The problem:
Among the records, which lines include "building"? List them.

#### Task data

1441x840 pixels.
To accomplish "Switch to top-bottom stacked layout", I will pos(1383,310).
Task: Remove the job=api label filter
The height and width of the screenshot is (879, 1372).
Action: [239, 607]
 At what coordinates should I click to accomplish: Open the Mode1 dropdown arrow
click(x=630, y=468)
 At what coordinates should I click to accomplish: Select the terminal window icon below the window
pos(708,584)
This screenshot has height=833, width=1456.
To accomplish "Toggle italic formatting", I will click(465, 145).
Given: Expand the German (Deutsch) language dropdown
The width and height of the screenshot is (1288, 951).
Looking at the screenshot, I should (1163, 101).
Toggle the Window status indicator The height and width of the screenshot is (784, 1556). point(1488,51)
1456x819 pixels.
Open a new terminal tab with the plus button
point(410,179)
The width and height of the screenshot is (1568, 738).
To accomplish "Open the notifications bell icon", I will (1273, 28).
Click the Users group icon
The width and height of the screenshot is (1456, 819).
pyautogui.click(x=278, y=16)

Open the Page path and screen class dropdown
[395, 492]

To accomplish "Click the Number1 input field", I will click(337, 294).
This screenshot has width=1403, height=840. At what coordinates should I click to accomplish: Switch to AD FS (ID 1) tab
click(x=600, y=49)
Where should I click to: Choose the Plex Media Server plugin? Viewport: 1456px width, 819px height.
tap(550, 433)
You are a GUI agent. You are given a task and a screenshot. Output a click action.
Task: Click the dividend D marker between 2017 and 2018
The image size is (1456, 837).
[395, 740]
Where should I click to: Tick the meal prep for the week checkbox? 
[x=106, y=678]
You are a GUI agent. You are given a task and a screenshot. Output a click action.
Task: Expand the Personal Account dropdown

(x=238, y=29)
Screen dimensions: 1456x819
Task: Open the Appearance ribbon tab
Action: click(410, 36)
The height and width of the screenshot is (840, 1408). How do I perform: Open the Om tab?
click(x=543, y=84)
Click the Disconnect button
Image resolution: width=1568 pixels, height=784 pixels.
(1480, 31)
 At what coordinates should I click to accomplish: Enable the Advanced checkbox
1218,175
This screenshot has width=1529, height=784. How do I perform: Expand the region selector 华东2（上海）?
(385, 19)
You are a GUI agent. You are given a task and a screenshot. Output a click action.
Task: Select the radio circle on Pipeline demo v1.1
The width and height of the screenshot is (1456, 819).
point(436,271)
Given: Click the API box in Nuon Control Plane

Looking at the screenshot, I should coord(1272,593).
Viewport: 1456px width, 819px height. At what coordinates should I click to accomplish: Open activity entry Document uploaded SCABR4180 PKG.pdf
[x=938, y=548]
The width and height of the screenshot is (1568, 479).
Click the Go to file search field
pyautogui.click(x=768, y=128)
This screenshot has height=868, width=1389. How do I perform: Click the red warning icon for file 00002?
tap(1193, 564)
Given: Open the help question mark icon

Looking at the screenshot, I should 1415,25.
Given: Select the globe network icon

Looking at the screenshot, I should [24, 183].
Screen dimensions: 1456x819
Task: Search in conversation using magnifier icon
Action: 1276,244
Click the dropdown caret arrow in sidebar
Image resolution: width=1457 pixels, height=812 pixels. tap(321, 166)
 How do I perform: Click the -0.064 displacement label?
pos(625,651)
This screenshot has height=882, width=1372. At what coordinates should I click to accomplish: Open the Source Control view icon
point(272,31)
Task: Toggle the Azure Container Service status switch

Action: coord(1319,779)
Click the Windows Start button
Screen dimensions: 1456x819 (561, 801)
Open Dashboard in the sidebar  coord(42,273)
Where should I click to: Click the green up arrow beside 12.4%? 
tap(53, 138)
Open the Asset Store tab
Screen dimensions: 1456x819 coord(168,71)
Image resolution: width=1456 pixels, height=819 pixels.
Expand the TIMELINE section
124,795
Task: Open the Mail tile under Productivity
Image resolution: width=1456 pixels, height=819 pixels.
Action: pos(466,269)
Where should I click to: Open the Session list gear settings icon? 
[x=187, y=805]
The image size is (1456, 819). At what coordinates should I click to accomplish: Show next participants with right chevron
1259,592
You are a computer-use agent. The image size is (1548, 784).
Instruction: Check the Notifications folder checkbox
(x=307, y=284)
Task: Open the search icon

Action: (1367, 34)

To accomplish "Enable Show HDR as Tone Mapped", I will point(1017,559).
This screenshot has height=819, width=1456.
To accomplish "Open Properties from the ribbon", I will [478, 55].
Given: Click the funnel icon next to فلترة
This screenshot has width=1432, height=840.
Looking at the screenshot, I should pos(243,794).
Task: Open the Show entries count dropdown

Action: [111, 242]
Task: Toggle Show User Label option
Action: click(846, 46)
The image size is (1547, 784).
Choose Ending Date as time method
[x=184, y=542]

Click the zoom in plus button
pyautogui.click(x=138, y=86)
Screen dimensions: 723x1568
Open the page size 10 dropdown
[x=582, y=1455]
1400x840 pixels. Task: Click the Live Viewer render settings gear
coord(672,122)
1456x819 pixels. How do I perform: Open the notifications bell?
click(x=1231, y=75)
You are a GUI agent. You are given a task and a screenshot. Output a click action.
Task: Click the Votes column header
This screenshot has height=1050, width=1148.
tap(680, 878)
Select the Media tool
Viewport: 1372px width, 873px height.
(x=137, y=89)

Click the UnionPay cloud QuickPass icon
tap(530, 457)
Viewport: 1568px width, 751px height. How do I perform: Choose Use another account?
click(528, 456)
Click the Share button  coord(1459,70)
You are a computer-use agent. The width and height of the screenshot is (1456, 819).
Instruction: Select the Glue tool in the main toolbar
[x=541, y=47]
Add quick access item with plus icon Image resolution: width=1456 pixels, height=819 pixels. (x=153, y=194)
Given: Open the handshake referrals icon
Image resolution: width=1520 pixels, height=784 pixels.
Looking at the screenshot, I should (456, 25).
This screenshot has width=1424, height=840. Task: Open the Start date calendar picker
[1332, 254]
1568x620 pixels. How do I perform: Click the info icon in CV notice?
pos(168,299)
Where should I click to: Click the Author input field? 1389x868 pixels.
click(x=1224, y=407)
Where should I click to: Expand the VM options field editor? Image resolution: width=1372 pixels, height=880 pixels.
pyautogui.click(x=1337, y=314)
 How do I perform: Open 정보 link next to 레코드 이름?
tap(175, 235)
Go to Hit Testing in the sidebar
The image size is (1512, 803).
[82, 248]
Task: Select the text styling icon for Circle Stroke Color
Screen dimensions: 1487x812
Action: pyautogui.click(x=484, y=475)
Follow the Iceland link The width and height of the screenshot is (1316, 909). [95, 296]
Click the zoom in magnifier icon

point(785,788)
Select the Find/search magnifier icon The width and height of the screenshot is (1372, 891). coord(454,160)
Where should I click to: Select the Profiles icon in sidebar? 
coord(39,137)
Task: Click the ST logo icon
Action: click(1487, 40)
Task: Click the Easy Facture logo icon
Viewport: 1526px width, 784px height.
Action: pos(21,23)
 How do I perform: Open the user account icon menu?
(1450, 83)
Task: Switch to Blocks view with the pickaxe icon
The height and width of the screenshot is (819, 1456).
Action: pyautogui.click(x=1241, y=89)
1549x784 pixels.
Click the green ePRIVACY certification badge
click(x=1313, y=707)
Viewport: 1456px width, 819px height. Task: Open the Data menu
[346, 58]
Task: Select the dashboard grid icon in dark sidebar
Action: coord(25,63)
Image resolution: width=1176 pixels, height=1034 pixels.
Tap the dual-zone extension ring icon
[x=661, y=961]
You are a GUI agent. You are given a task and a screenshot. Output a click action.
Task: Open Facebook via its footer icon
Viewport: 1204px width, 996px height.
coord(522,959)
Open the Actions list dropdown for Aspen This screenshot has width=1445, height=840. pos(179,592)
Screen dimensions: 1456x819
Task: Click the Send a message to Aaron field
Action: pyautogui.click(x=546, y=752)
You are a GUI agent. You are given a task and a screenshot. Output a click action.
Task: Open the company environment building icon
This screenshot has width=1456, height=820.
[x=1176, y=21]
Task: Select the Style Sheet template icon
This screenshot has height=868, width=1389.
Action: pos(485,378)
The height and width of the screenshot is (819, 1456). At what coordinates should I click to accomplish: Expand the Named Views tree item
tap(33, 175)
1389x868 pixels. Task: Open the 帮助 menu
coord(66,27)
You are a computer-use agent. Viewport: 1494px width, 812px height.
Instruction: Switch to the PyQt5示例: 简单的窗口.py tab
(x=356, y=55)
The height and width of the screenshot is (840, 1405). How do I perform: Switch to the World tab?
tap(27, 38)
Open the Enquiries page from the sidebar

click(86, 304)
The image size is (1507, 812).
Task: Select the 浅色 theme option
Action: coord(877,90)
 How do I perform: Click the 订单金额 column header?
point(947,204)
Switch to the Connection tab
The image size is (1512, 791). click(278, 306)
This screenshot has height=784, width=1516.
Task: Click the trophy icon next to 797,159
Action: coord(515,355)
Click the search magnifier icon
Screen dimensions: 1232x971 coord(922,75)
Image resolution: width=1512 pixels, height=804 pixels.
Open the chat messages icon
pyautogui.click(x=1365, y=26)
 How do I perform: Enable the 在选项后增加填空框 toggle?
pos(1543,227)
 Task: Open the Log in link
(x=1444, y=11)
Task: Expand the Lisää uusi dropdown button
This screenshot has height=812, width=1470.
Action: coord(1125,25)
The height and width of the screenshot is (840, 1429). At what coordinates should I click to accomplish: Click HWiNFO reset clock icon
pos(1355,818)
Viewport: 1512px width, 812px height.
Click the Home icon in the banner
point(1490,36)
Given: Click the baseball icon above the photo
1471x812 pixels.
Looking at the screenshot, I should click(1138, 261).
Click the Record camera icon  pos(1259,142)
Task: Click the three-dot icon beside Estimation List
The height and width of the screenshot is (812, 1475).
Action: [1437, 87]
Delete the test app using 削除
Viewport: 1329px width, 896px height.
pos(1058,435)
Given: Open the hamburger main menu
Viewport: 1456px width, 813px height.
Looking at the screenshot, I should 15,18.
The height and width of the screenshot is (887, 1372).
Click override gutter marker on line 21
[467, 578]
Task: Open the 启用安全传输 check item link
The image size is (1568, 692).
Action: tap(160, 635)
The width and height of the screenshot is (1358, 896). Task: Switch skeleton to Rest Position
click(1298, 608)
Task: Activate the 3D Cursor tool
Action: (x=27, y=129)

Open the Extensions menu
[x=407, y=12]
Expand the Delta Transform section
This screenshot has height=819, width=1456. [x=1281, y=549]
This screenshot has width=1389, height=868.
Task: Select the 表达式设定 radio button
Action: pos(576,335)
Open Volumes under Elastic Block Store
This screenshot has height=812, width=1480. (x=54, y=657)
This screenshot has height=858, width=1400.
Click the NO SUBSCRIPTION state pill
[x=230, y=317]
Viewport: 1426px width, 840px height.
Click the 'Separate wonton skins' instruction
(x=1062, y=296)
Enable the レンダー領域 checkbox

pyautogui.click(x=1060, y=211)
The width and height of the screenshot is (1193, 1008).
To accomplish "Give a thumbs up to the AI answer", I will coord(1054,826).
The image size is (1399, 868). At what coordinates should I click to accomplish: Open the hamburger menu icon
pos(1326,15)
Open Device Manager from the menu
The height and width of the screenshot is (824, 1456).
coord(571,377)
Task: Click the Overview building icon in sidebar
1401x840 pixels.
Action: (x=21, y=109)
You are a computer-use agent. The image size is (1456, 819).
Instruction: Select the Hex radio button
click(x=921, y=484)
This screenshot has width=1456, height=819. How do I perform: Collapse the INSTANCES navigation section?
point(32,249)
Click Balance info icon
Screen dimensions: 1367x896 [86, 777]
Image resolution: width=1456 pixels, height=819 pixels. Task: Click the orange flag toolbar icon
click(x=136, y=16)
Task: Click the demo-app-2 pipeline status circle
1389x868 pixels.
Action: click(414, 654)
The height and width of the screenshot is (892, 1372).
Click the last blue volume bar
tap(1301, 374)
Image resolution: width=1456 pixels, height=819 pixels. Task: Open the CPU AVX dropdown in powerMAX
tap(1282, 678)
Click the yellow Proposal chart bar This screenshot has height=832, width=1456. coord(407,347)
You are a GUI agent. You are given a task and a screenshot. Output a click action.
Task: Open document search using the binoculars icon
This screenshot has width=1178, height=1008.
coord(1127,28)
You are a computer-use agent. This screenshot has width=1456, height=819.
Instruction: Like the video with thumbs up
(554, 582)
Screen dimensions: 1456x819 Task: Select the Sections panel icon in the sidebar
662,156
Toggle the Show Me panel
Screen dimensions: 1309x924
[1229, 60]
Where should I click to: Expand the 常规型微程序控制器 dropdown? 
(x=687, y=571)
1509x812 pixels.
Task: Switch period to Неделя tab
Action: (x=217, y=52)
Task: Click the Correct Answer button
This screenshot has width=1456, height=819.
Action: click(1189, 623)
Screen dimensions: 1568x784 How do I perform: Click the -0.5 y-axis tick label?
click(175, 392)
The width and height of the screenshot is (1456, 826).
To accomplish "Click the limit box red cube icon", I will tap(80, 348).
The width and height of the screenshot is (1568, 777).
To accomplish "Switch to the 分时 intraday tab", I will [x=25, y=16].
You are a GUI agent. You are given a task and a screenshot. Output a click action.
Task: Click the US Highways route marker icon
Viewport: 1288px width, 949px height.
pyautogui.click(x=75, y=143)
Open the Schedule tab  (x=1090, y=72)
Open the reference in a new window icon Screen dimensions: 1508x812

########

Problem solution:
Task: Open the company environment building icon
Task: Click the Overview building icon in sidebar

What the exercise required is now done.